Set exercise: Output the rows below as a Markdown table with the columns "Index" and "Content": put each row's position number under "Index" and the row itself under "Content", skipping any blank lines.

#####

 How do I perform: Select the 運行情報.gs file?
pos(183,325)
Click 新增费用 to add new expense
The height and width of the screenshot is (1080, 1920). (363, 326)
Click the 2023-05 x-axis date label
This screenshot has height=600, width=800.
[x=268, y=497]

#####

Answer for this exercise:
| Index | Content |
|---|---|
| 1 |  How do I perform: Select the 運行情報.gs file? |
| 2 | pos(183,325) |
| 3 | Click 新增费用 to add new expense |
| 4 | The height and width of the screenshot is (1080, 1920). (363, 326) |
| 5 | Click the 2023-05 x-axis date label |
| 6 | This screenshot has height=600, width=800. |
| 7 | [x=268, y=497] |